Mindset-IC, Knowledge none. But nagato is coming out guns blazing with his strongest techs to kill oro before oro do a single seal summon. Okay. Even basho tenin can be stalled a bit by no seal needing giant snakes anchoring him down(the ones he showed against the god tree). 



> Oro can't buy time at all


With snake tsunami, ground melding and boss summon shelters/meat shields sure he can last a bit against nagato's more casual offense. 



> There is nothing he can do . LAC which isn't even a DB tech ? Easy counter CT


CT at the beginning of the match again eh. Even if we assumed he did that it is hardly instant or godly fast going off how long it took to catch naruto, itachi and bee. So oro claps his hands and let the hokage handle the orb from there(tailed beast ball+elemental storm+infinite explosions or warping the orb when it comes in contact with a ftg users chakra).


----------



## Ryuzaki (Aug 5, 2015)

I don't see Orochimaru wasting time in the 2nd Scenario either, he gets defeated in the 1st scenario but the moment the Edo Kages make it onto the dance floor, it becomes a colossal stomp in Orochimaru's favor.


----------



## DaVizWiz (Aug 5, 2015)

I don't see why he'd attempt to bring out the Edo Kage against a random opponent without knowledge. I definitely think Nagato rips his soul before Orochimaru gets serious, because Orochimaru doesn't know he can rip his soul in close. For a regenerating immortal armed with Kusanagi I don't see why Orochimaru would shy away from getting close to Nagato. 

Orochimaru is arrogant, has everyone forgotten that?
~1 Paneled by Itachi twice
~3-toma Genjutsu solo'd by Sasuke

And these were ninja he had some knowledge on. 

Dude was playing around with KN4 Naruto- this after KN3 Naruto ripped his arm off.

_INFORMATION PROVIDED_
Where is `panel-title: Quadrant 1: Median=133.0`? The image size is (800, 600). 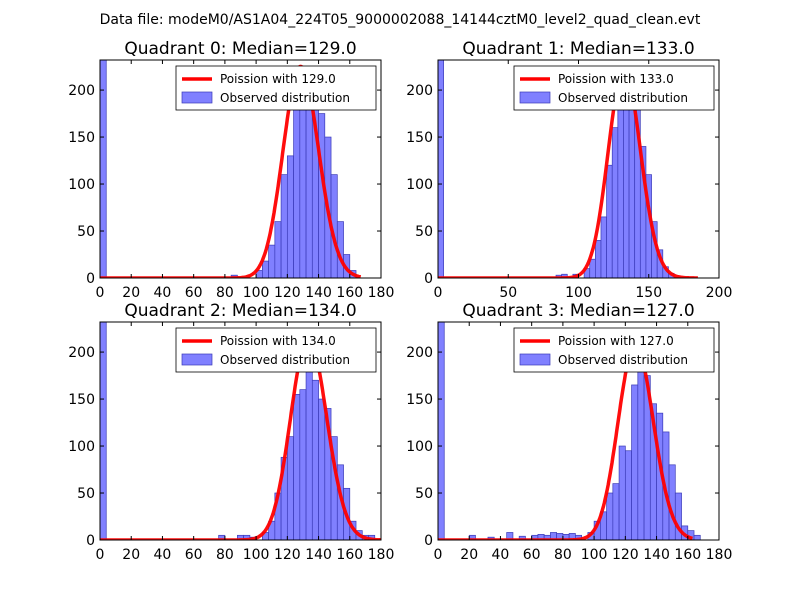
panel-title: Quadrant 1: Median=133.0 is located at coordinates (578, 49).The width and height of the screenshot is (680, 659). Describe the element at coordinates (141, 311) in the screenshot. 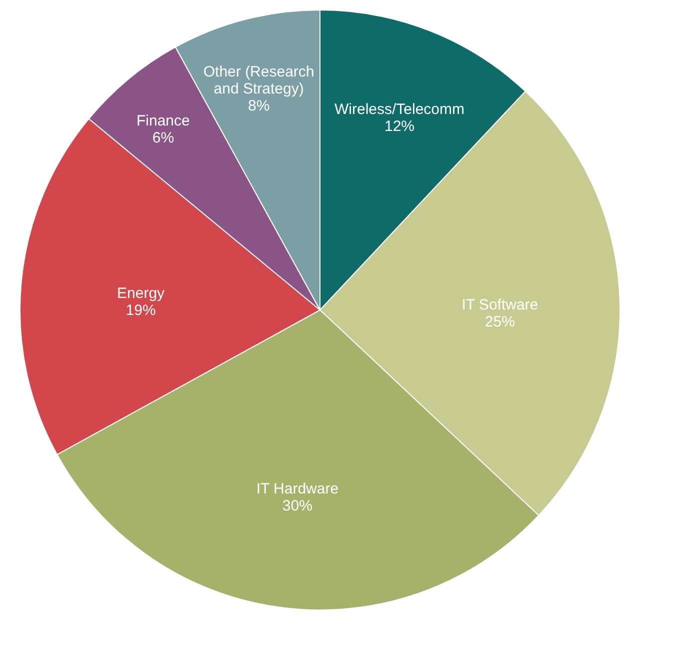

_HOW TO COMPLETE THIS TASK_
In the forum thread, what weapon does DaVizWiz say Orochimaru is armed with? Rely only on the forum thread, not the listing.

_RESULT OF THIS TASK_
Kusanagi.